Thursday, September 20, 2012

Recouping Government Grant Money

The National Science Foundation has found a new way to spend your money.

For many years, the National Science Foundation has used your money to offer grants to university professors for research on their favor projects. I have pointed out in previous writing that most of these grants are politically motivated in attempting to justify various governmental projects, such as global warming. Many other projects have no practical significance. For example, we recently heard in the news about $1 million plus grant for the study of some kind of organism in Latin America.

The thought has apparently entered the mind of NSF that some of the research generated at universities might be used to establish commercial organizations. For that purpose, they have set up a new procedure by which researchers can take a 10-day course at your expense by charging it to NSF. The course uses webinars and consultants to help determine whether a particular research is commercially viable. A $50,000 grant covers the costs related to the course and travel of University professors over a six-month period.
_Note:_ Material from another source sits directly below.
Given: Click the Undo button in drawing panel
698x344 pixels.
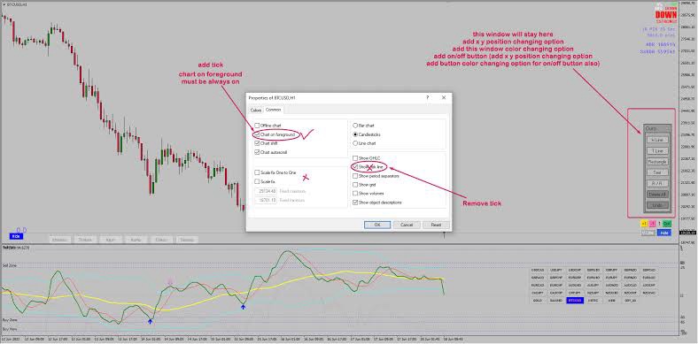Looking at the screenshot, I should coord(657,205).
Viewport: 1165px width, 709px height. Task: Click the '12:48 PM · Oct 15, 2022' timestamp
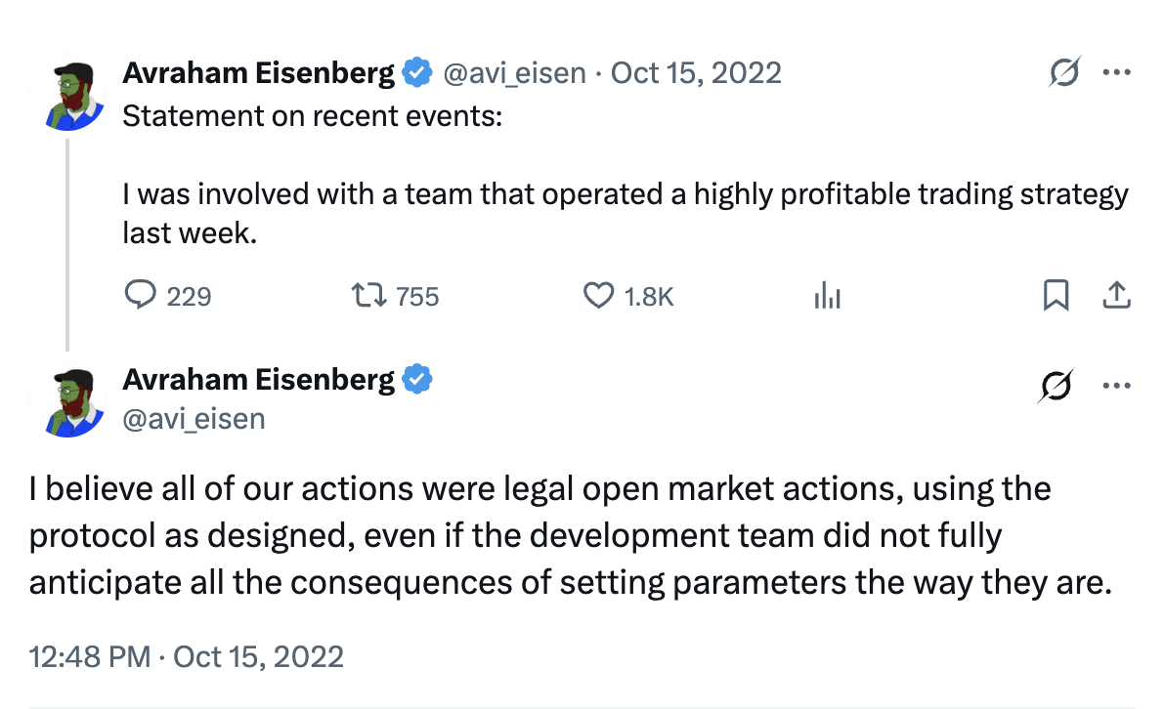186,656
It may appear admirable to check whether any of the research is commercially viable, but it is another expenditure of taxpayer money.

I suggest that since the original grant involved taxpayer money, now, with the addition of furthering public fund expenditure for courses on commercialization, any subsequent businesses which are developed based on the research and the commercial investigation course should be publicly owned. This means that until the business can be sold publicly, dividends should be paid to the government for reimbursement of taxpayer funds advanced.